No, those are two separate statements. We know for certain they have at least one daughter. However, if the outcome is either older daughter/younger son or older son/younger daughter, then there was a 1:2 chance of them telling us whether they have a daughter and a 1:2 chance of them telling us they have a son. This is wholly different from “They have a son, what are the odds they have a son” (paraphrased) as you put it.

In that case, what was the probability of their telling us both children’s sexes outright? What was the probability of their saying nothing at all?

I’m not sure it makes sense to talk about the probability of any information being told — only that whatever information is given is also true. (There are puzzles out there about liars and unreliable information, but this isn’t one of them.)

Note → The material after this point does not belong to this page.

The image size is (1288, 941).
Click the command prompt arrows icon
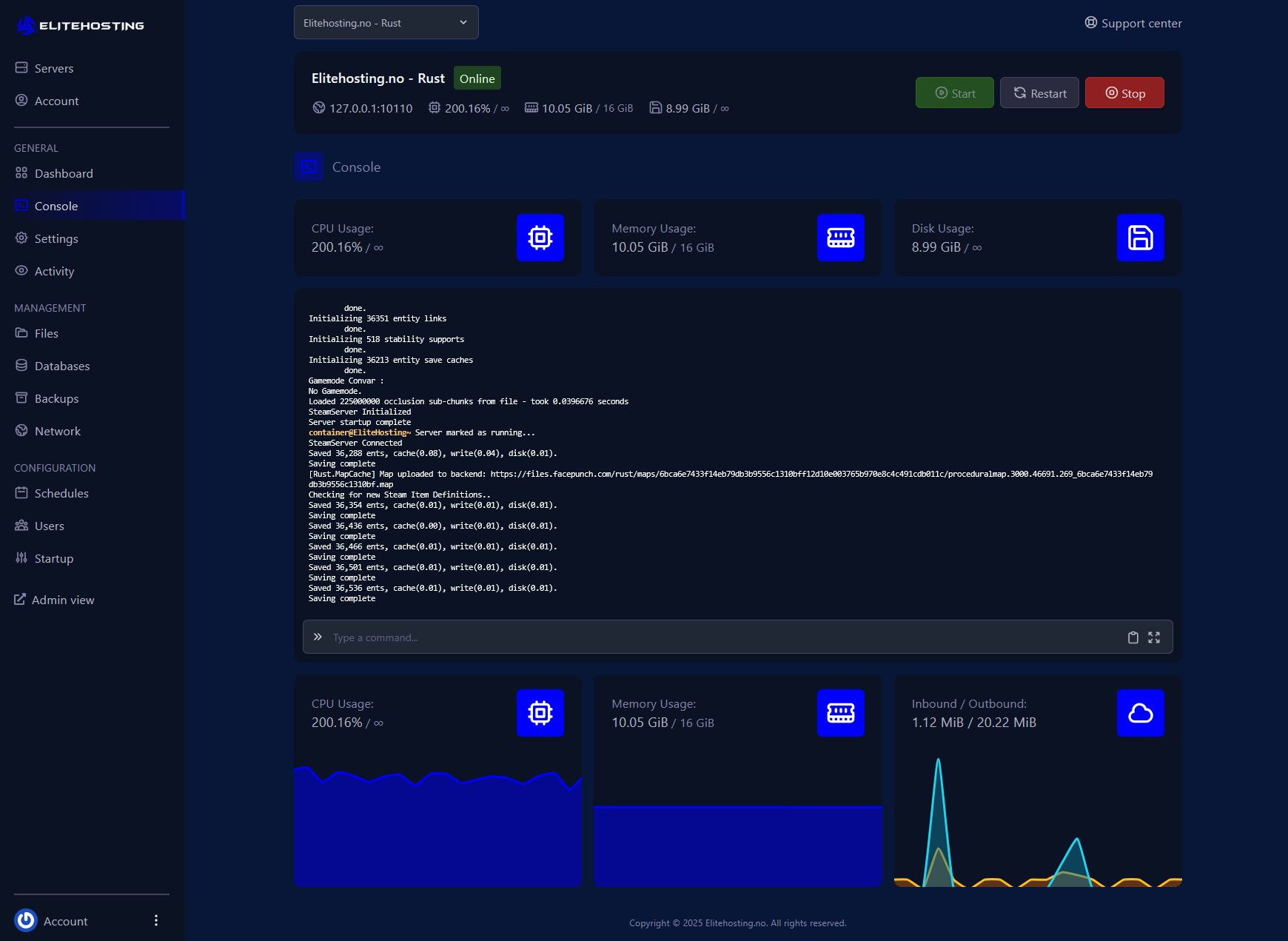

Put it this way. You’re at a party and you bump into a stranger. You ask him how many children he has; he says, “two”. You ask him if he has any daughters; he says, “Yes”. Assuming this guy is an honest sort, he had no choices about how to answer these questions. You’re now in the exact same situation, with the same information, as in the original problem.

No, not at all. The chance of learning that this family has a daughter is 100%, because you already know that. You don’t have any knowledge of how this information was acquired, so you can’t make any conclusions based on how you think the information was obtained.

Well, of course it is. The fact they have a son is something you already know, yes?